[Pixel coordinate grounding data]
- - - -
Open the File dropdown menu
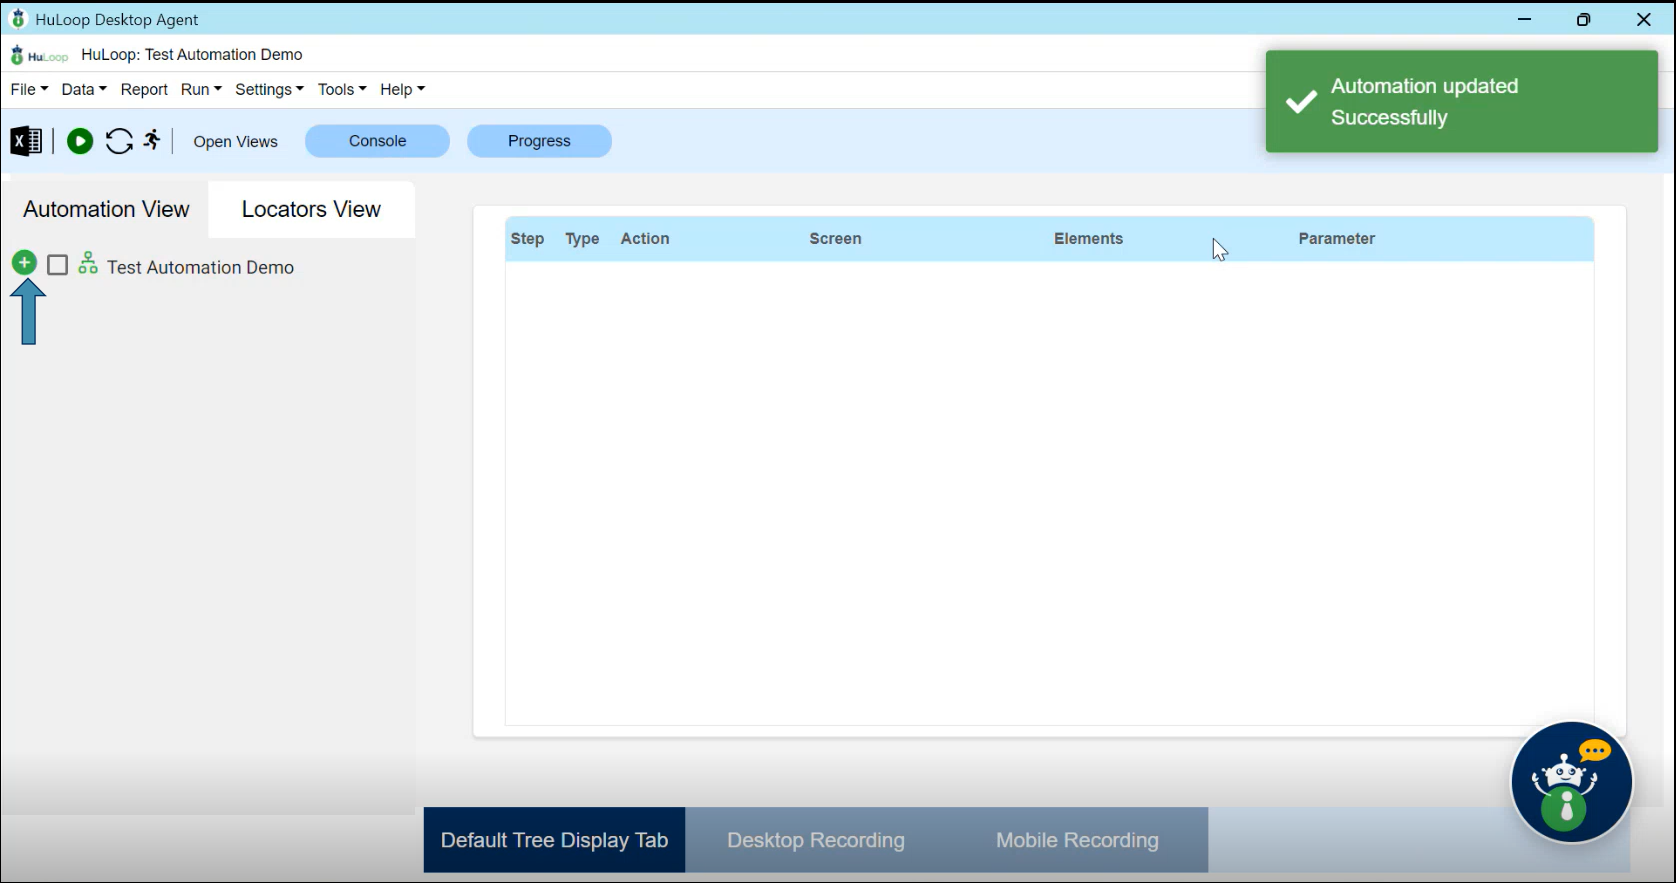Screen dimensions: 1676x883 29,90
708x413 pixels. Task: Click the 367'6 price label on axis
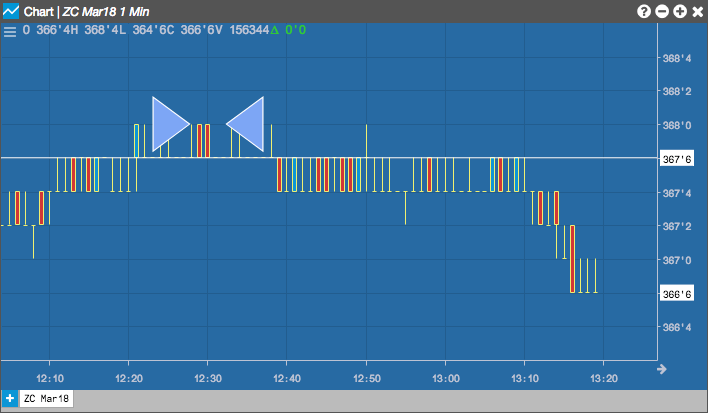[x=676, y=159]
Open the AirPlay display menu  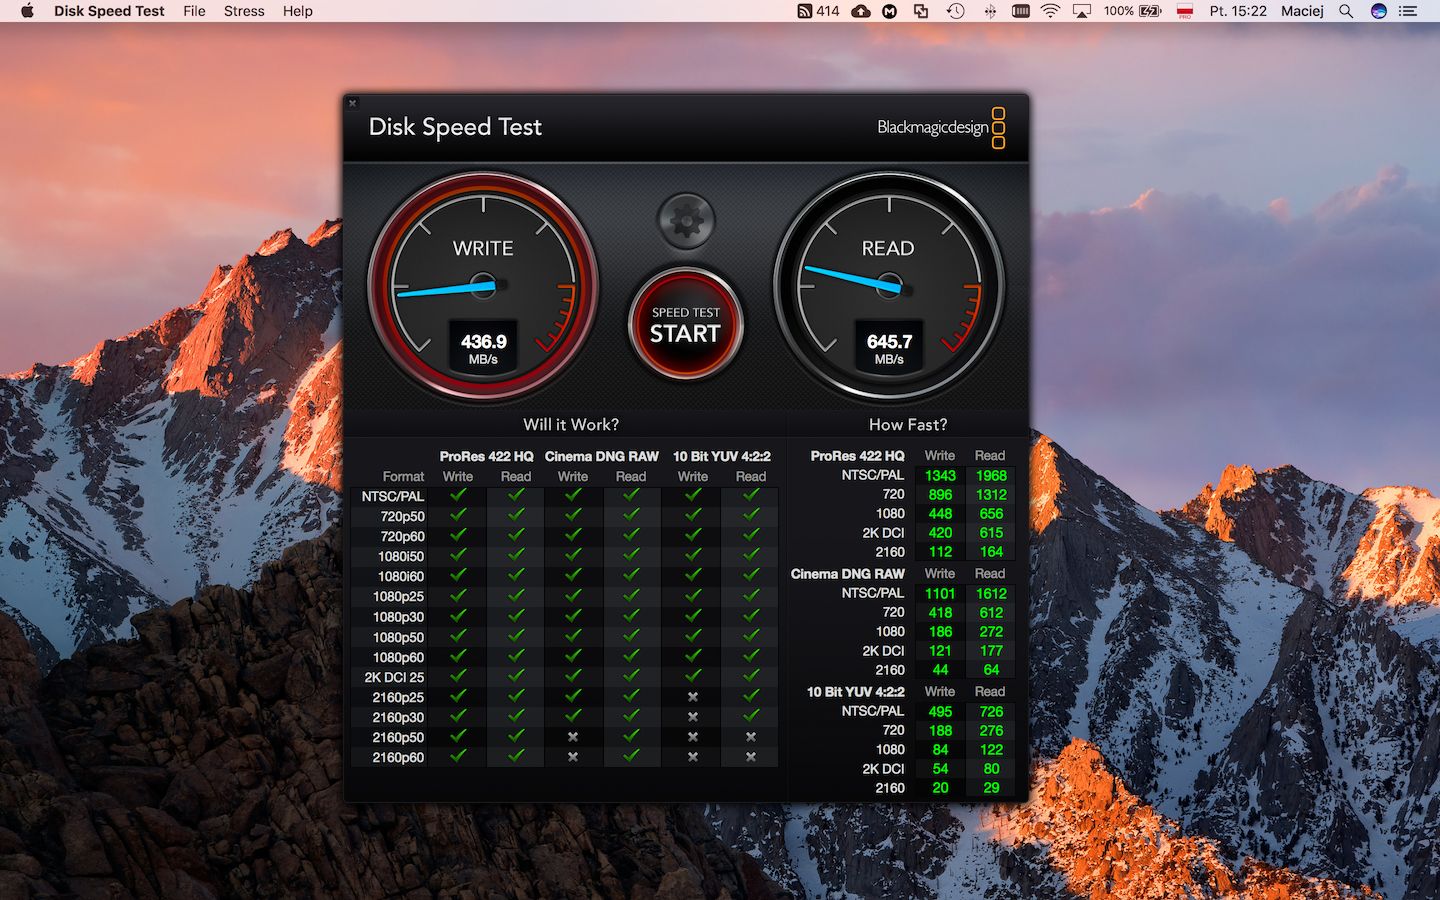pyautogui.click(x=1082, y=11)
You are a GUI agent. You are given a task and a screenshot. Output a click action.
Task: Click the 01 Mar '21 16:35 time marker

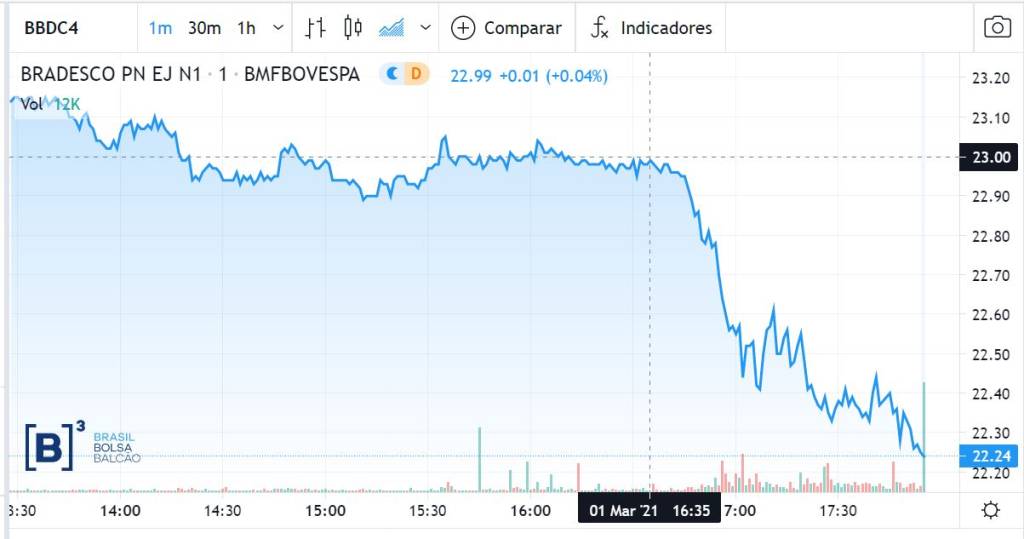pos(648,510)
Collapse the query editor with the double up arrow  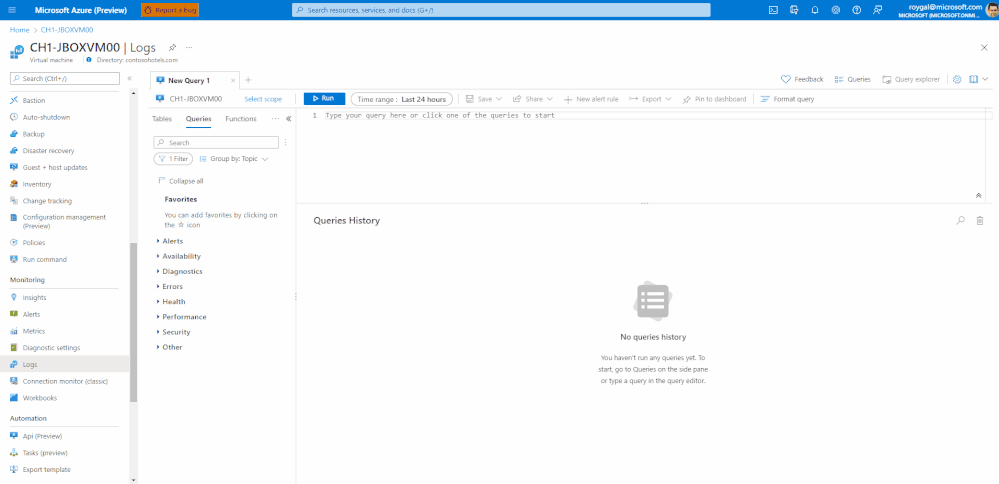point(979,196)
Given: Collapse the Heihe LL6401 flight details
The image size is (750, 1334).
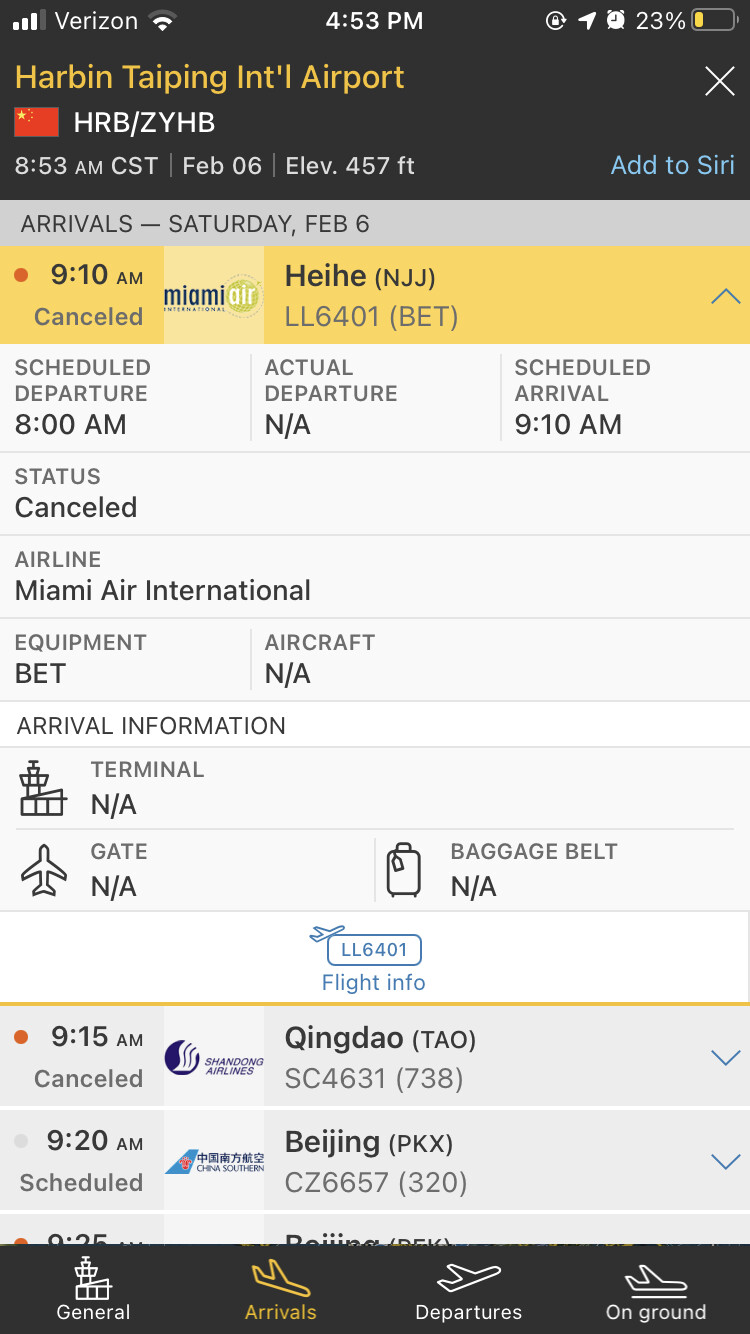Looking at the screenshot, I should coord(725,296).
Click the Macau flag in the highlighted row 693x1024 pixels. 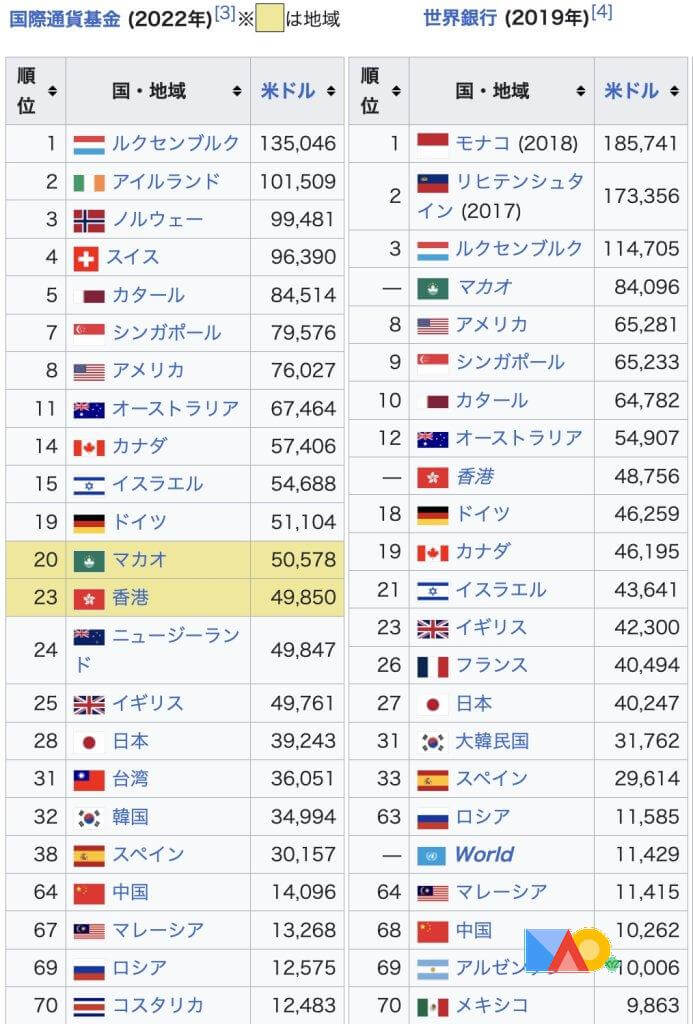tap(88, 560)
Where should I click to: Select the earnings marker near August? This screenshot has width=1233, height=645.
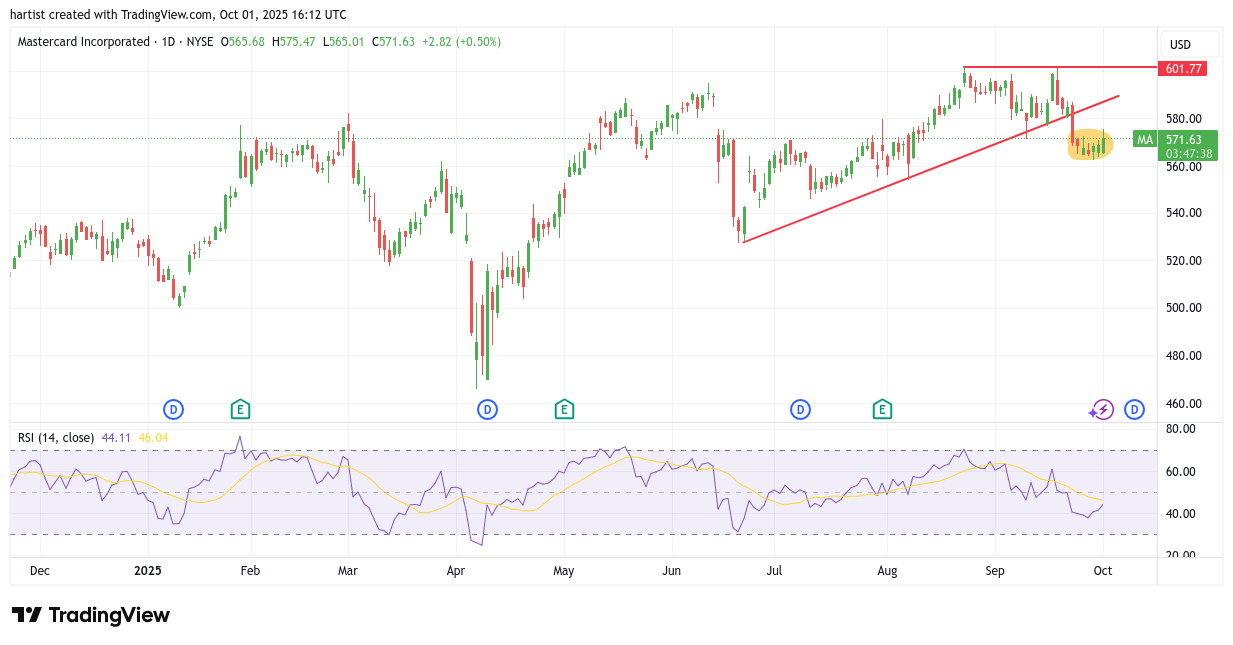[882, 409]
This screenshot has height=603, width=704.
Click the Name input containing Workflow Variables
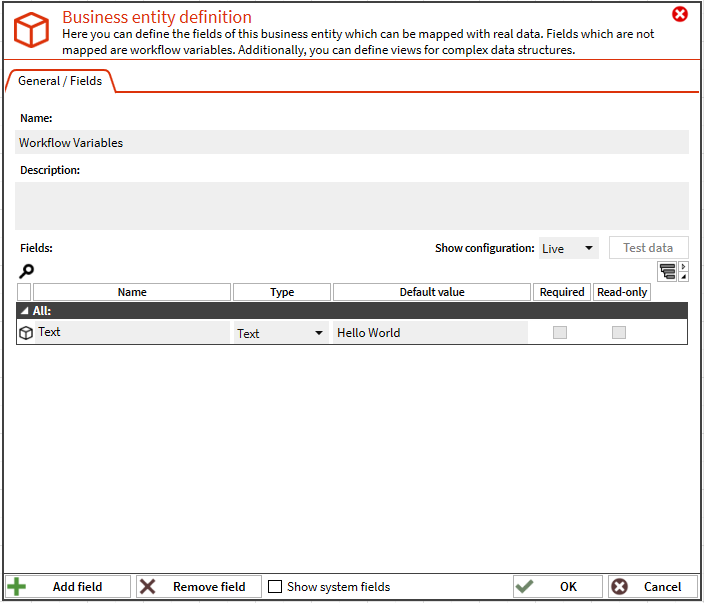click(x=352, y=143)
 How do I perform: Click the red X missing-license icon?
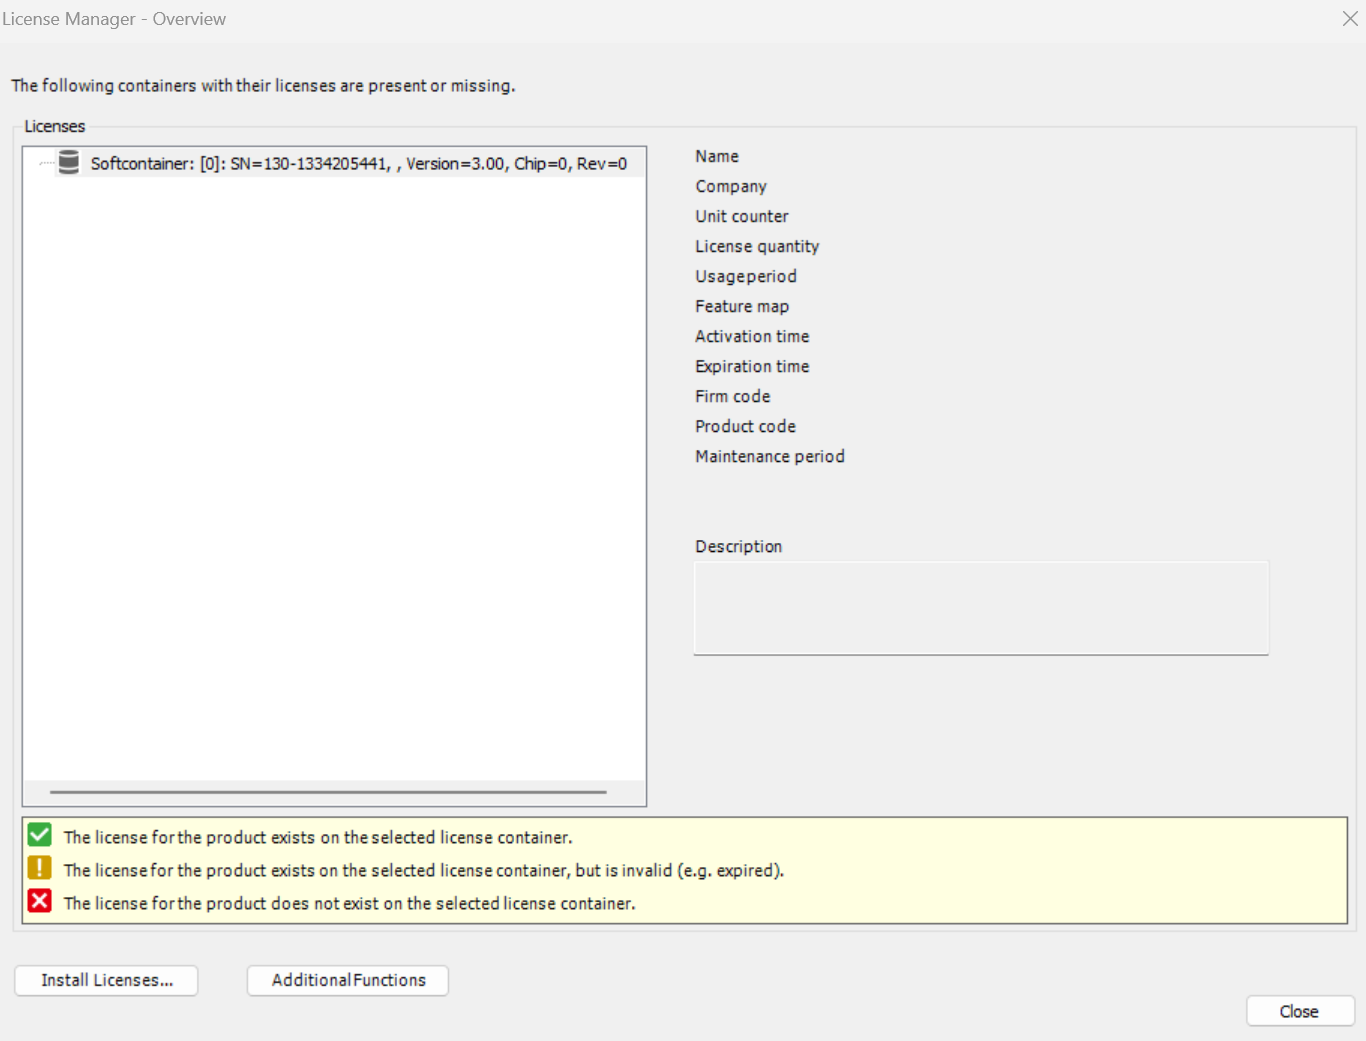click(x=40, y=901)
- - - -
What to produce >> Your reply should give again exactly the lines from the one with "How do I perform: Click" through the last line of the data, with both ends included and pictures left out.

Answer to the problem >>
 How do I perform: Click the red X missing-license icon?
click(x=40, y=901)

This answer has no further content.